### [JOB]
Find every line in the records that contains the string "date", matching case exactly, and copy each of those lines.

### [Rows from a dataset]
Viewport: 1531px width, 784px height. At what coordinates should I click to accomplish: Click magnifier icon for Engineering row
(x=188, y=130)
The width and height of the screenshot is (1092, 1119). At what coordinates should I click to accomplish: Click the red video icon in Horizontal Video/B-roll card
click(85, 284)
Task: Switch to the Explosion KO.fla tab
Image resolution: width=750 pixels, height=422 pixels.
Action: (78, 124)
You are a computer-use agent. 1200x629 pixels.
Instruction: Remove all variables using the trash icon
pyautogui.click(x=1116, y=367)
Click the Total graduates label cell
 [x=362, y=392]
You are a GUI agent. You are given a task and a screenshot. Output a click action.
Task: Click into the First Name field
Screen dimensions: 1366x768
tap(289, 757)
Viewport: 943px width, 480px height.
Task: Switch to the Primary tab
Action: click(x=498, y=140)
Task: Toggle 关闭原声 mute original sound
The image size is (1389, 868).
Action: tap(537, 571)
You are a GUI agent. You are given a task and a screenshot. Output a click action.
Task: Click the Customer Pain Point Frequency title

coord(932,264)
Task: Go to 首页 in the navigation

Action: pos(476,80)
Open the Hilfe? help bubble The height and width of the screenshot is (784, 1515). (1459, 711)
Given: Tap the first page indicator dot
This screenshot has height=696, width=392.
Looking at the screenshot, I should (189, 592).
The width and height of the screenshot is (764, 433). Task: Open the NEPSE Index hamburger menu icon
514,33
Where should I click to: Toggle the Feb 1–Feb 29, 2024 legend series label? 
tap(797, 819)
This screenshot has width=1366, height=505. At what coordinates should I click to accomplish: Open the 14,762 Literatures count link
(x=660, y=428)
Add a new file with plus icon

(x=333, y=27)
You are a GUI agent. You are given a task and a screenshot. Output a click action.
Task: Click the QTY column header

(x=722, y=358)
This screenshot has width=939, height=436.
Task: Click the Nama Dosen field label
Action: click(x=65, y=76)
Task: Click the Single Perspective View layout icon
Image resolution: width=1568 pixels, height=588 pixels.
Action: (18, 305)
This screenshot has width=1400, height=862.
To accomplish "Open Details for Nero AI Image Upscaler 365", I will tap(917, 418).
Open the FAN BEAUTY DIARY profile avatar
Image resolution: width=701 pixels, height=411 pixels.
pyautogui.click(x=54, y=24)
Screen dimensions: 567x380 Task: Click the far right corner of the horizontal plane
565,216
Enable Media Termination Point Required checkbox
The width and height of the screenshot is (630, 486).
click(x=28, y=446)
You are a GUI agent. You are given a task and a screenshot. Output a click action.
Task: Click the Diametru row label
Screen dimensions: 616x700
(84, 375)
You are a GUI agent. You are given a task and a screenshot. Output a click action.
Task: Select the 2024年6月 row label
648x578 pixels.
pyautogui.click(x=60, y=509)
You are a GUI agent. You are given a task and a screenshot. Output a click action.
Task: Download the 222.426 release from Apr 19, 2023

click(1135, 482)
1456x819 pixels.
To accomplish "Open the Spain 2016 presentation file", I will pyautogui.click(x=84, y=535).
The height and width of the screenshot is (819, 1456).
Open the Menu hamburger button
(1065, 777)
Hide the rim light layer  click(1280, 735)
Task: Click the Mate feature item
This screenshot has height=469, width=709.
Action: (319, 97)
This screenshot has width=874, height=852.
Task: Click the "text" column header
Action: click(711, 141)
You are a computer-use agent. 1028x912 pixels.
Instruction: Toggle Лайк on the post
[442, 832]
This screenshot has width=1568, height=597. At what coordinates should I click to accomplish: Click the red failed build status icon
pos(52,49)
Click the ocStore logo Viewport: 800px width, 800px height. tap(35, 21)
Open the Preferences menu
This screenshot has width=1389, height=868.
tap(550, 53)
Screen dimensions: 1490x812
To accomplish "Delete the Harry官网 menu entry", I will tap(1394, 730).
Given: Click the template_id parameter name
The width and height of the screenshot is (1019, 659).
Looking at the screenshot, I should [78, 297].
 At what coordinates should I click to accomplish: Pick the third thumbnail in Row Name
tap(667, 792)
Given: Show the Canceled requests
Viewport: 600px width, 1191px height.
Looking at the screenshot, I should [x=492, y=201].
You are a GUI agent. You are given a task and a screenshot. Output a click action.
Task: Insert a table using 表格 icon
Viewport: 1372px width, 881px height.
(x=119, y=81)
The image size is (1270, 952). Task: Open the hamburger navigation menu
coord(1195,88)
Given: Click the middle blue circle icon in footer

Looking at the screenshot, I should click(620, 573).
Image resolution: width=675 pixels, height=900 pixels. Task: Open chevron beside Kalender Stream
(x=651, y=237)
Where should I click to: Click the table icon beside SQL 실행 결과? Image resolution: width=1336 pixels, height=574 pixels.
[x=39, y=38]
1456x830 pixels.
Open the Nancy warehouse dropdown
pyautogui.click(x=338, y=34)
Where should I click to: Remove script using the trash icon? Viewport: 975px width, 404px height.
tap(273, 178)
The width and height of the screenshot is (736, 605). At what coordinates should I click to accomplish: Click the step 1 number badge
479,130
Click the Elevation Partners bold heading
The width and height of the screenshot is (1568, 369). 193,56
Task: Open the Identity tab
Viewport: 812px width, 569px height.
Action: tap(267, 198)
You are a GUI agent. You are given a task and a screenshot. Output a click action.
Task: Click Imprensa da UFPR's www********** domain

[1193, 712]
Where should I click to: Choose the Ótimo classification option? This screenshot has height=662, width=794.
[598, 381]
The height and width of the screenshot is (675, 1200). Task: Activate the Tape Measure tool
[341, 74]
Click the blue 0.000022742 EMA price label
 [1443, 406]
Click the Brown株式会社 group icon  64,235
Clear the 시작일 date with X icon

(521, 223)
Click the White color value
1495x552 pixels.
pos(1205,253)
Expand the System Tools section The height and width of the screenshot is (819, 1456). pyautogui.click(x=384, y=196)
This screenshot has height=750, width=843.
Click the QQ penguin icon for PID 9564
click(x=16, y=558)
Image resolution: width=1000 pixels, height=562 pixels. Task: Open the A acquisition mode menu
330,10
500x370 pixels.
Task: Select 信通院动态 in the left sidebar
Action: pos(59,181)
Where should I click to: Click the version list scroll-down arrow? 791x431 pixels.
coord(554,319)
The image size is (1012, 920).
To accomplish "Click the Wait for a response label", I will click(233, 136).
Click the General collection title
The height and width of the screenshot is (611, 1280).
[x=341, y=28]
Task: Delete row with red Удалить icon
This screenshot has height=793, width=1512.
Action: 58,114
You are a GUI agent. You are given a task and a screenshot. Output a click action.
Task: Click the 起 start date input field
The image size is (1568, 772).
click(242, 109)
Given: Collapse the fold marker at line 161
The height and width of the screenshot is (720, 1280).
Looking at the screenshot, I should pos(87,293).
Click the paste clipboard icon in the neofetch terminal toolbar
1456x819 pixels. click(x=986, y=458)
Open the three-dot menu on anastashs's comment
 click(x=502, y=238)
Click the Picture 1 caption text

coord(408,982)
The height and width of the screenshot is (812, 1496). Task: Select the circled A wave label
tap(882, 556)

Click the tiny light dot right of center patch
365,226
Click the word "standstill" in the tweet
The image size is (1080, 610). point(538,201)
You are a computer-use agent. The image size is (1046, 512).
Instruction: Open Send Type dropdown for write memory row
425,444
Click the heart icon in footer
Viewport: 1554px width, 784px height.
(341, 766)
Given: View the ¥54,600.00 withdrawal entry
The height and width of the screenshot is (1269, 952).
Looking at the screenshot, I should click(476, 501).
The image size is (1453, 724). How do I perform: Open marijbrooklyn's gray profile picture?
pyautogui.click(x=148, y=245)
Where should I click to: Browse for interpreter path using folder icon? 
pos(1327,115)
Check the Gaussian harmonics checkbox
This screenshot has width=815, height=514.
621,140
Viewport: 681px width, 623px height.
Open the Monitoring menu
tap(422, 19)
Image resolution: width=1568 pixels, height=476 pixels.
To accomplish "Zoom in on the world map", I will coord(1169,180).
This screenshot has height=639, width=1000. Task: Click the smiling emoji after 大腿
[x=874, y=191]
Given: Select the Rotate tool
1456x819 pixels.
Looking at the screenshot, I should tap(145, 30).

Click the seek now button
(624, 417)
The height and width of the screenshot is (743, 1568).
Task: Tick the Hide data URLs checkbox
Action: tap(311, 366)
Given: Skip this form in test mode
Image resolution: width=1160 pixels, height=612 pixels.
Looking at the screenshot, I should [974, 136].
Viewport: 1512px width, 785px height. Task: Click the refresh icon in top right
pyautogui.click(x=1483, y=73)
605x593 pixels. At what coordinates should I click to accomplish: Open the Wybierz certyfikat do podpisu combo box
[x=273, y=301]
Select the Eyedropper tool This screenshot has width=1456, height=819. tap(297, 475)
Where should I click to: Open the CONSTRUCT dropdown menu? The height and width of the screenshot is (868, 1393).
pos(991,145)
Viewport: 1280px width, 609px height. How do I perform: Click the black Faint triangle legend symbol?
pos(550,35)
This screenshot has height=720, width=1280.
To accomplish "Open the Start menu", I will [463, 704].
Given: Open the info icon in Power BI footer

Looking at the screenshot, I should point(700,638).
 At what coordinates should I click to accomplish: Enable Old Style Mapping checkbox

### [RESPONSE TO THIS EXERCISE]
Clear the 시작일 date with X icon
Task: Click the 起 start date input field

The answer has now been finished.